Extract provided.

# Lacquer question



## GoPhillies (Feb 4, 2011)

I have never used lacquer before so I am looking for either a reference to go read a lot about it or a quick lesson on how to apply it. I will be finishing a 42" by 100" pine table top. It will be a kitchen table that will get a lot of "hard" use. I guess first question would be is lacquer good to stand up to that abuse? I have a HVLP spray gun. I am looking for a product suggestion, do I need to thin it, if I do how do I thin it, what to do between coats, etc. I have extra wood to practice on. Thanks
Duane


----------



## ianhaw (Feb 24, 2011)

Hi Duane

Rustins plastic coating is extremely hard wearing, it can be brushed, rollered or sprayed on.

Not too sure if its available in the USA. http://www.rustins.eu/Details.asp?ProductID=857

Best

Ian


----------



## Finn (May 26, 2010)

Lacquer , while being forgiving to apply and is repairable is not a rugged finish. I use it a lot, but for small boxes and such. I spray in on as it comes from the can. I do not thin it but I do heat it while still in the can, by setting it in a tub of hot water for a while. A table top should have a more durable finish, in my opinion. I would use Polyurethane, varithane or a plastic coating as suggested by Ian


----------



## DLCW (Feb 18, 2011)

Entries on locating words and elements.
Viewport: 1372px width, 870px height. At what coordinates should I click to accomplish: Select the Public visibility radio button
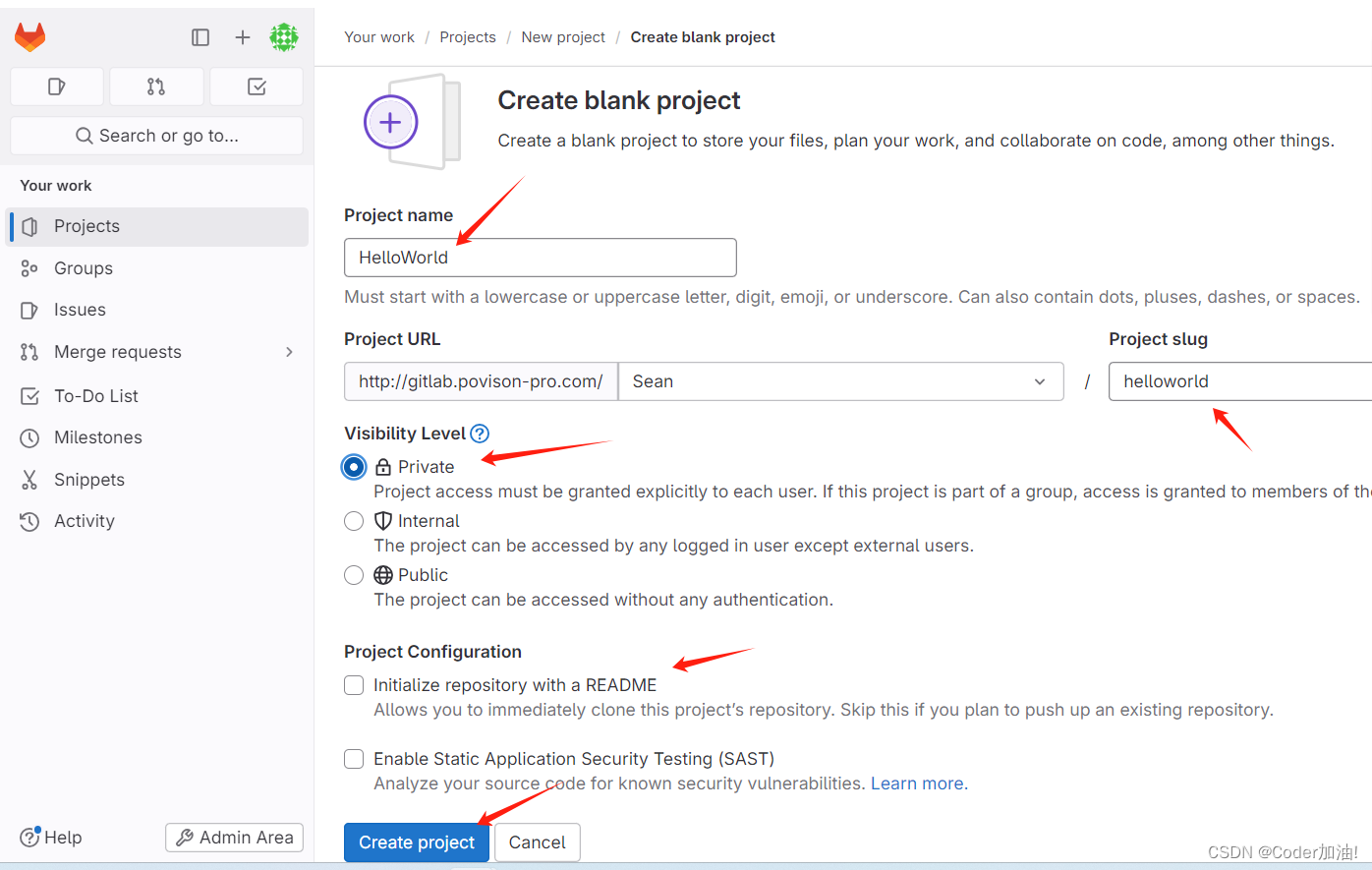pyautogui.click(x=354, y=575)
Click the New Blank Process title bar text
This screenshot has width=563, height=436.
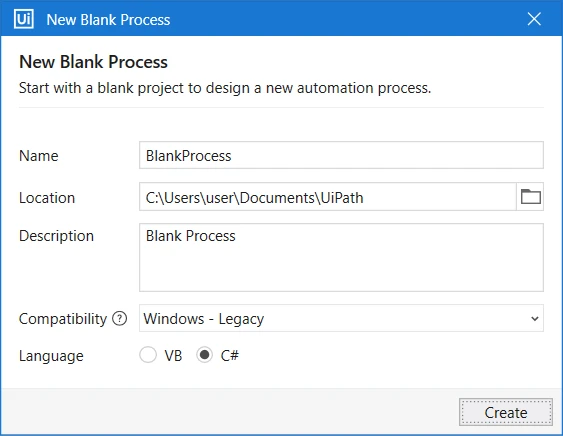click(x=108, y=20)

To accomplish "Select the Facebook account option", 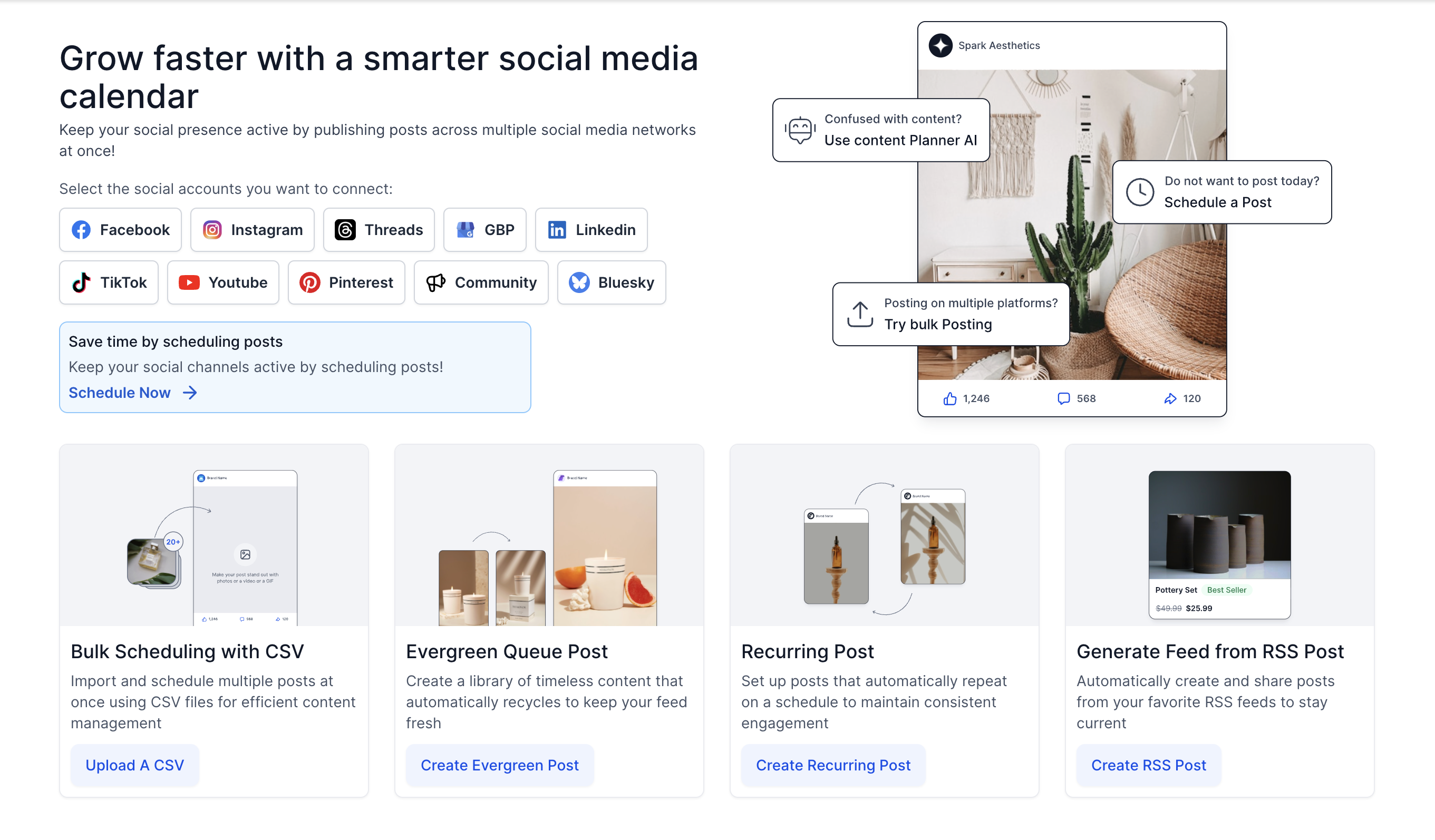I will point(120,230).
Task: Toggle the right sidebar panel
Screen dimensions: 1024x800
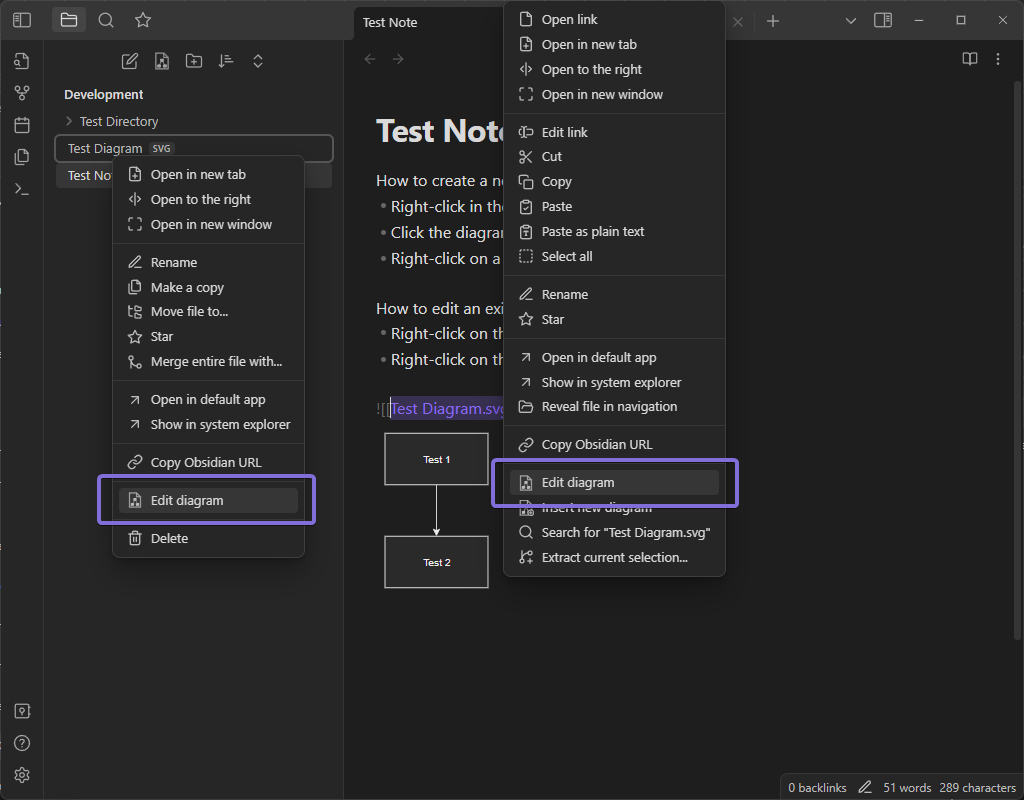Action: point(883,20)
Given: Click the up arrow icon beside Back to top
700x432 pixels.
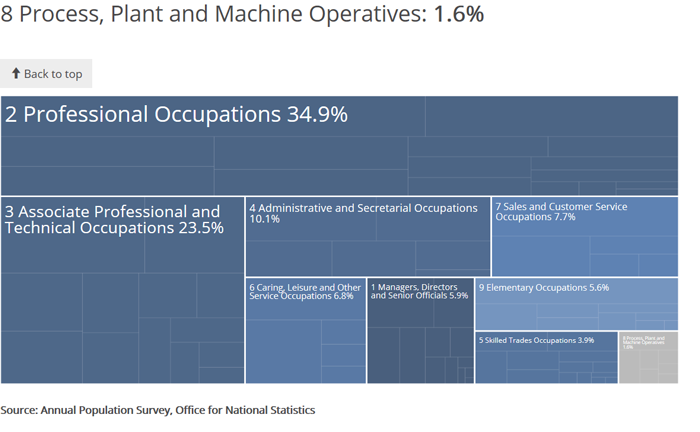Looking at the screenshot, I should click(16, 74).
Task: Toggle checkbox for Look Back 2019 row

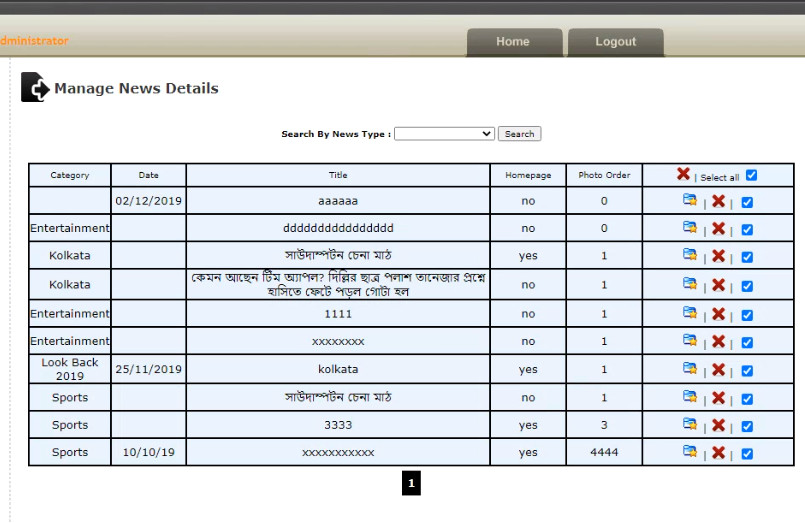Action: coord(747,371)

The task. Copy out the lacquer thread in full, word for word. Work from the lacquer thread alone.

Answer to the problem.
# Lacquer question



## GoPhillies (Feb 4, 2011)

I have never used lacquer before so I am looking for either a reference to go read a lot about it or a quick lesson on how to apply it. I will be finishing a 42" by 100" pine table top. It will be a kitchen table that will get a lot of "hard" use. I guess first question would be is lacquer good to stand up to that abuse? I have a HVLP spray gun. I am looking for a product suggestion, do I need to thin it, if I do how do I thin it, what to do between coats, etc. I have extra wood to practice on. Thanks
Duane


----------



## ianhaw (Feb 24, 2011)

Hi Duane

Rustins plastic coating is extremely hard wearing, it can be brushed, rollered or sprayed on.

Not too sure if its available in the USA. http://www.rustins.eu/Details.asp?ProductID=857

Best

Ian


----------



## Finn (May 26, 2010)

Lacquer , while being forgiving to apply and is repairable is not a rugged finish. I use it a lot, but for small boxes and such. I spray in on as it comes from the can. I do not thin it but I do heat it while still in the can, by setting it in a tub of hot water for a while. A table top should have a more durable finish, in my opinion. I would use Polyurethane, varithane or a plastic coating as suggested by Ian


----------



## DLCW (Feb 18, 2011)